Imagine God saying, "Let us create a vast universe and put processes in place so that humans can exist on a single planet... eventually."

The typical argument that comes back is that God is outside of time so he can afford to wait. Sure he can, but if we're so important to a creator God why not make evolution happen faster? Maybe God has something larger in mind. Maybe humanity isn't the jewel in the crown of the universe, but still with some importance to God.

Or will the next stage of evolution be more important to God? If pre-human humanoids weren't worth saving, how valuable will post-human humans be?

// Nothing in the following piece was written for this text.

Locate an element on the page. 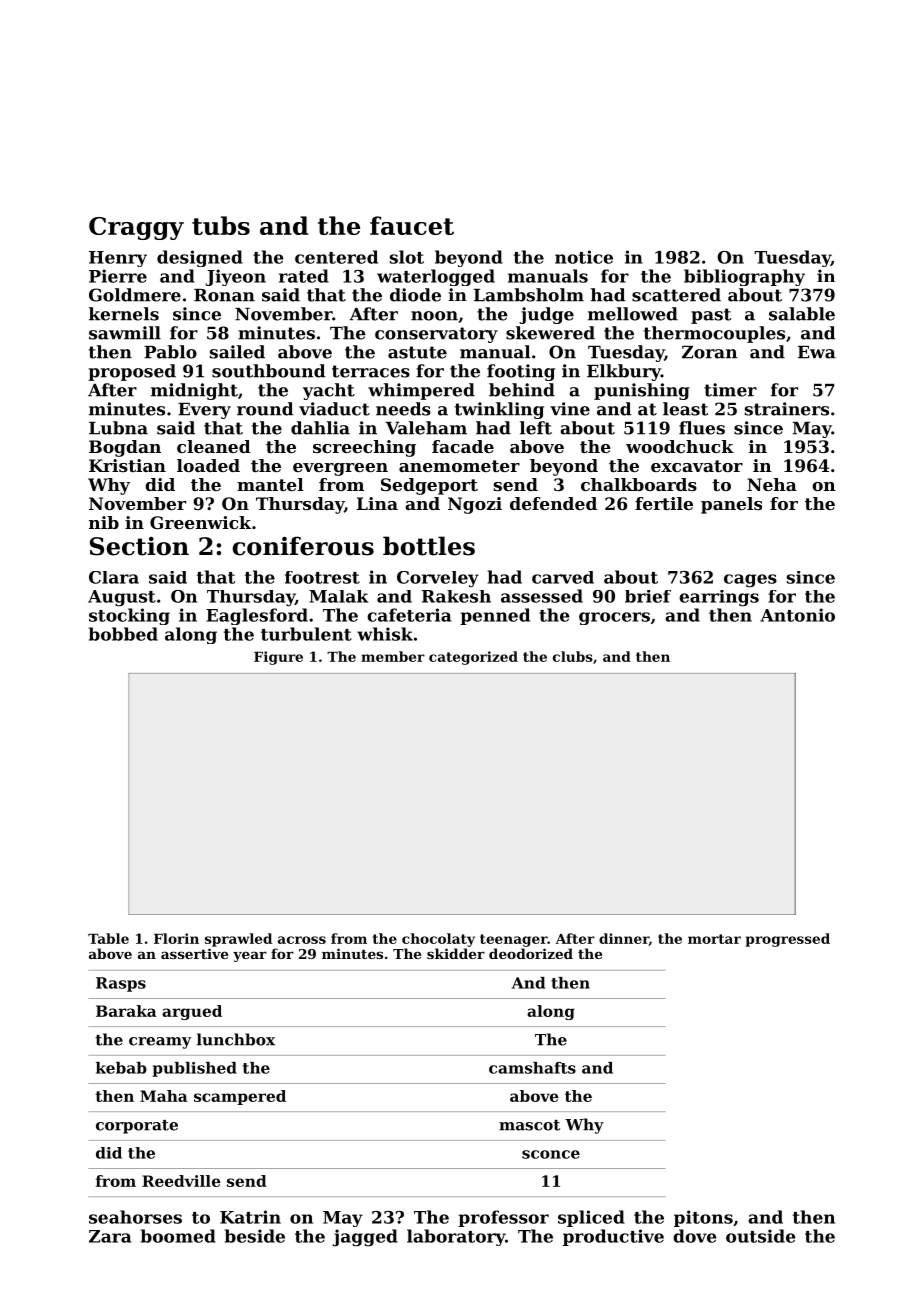 The height and width of the document is (1308, 924). August is located at coordinates (122, 598).
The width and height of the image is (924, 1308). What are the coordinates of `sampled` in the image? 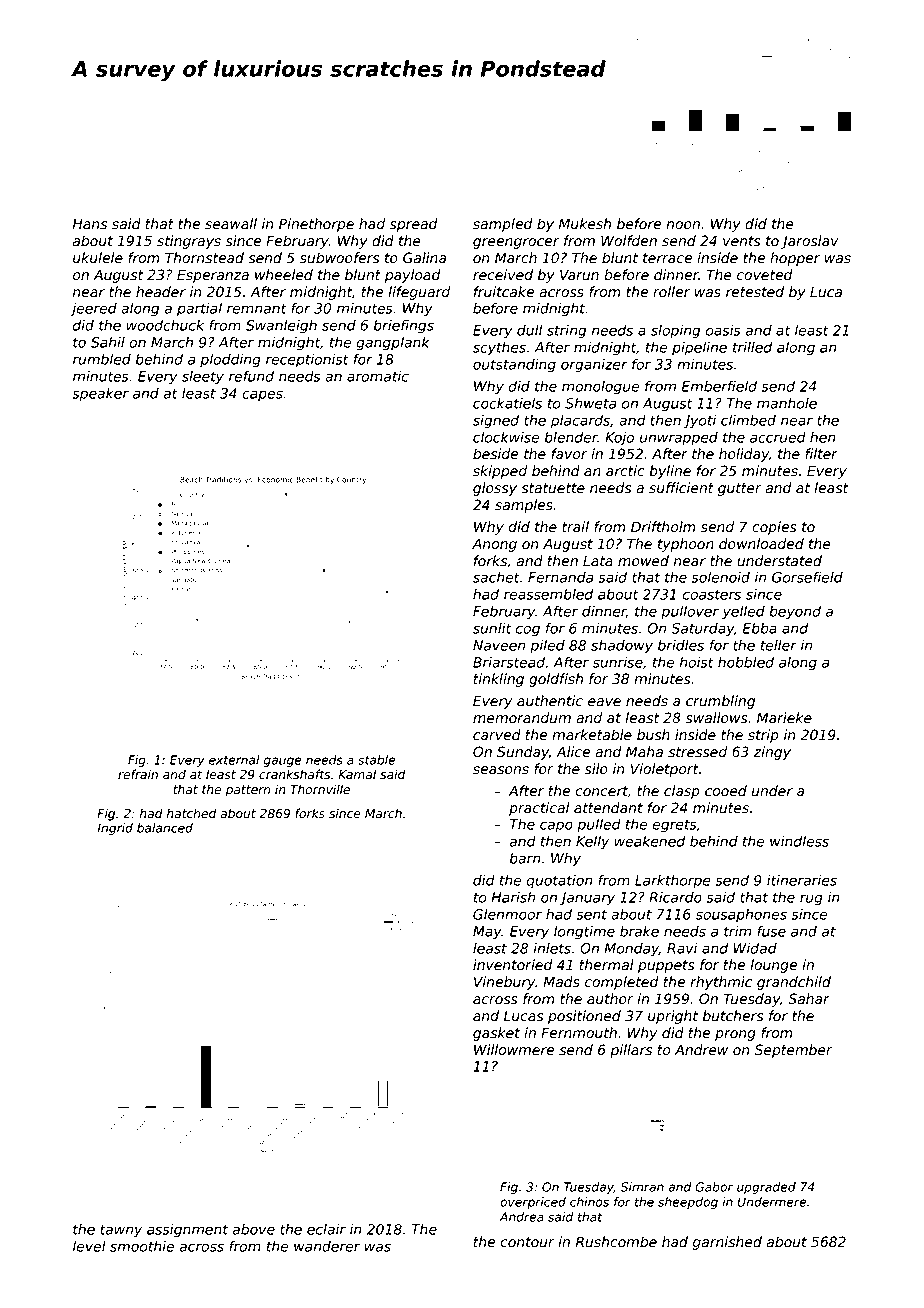 It's located at (503, 225).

No answers here today, just questions.

Thursday, 1 March 2012

One God is not One Lord

It's Lent! I like a good Lent and this time I've started through the Corinthian letters, in which I see Paul's great formulation that repeats throughout his work.
1 Cor 8:5-6 Indeed, even though there may be so-called gods in heaven or on earth—as in fact there are many gods and many lords— yet for us there is one God, the Father, from whom are all things and for whom we exist, and one Lord, Jesus Christ, through whom are all things and through whom we exist.
One God and one Lord. Paul keeps the two quite distinct throughout his writings. The way he writes about them is different. They do different things. They want different things from humanity. In fact, the sense I get is that Paul emphasises their difference more than he writes about their unity. The unity of God the Father with the Lord Jesus Christ and with the Holy Spirit appears to come more from Johannine sources.

But what's the difference? Something I'm thinking about is whether, for Paul, God the Father is power without authority whereas Christ is authority without power. After all, God "highly exalted him and gave him the name that is above every name" (Php 2:9) and Jesus "emptied himself" (Php 2:7). Is the relationship between the two one of complimentary emptiness? And if that's so, how does the Holy Spirit enter into the picture? Whatever "the spirit" does, it's confounded by the typical translation issues from Greek to English. The capitalisation of "Spirit" in most modern English translations doesn't help resolve the matter.

Unity does not mean equivalence. Paul's explicit differentiation should not be ignored.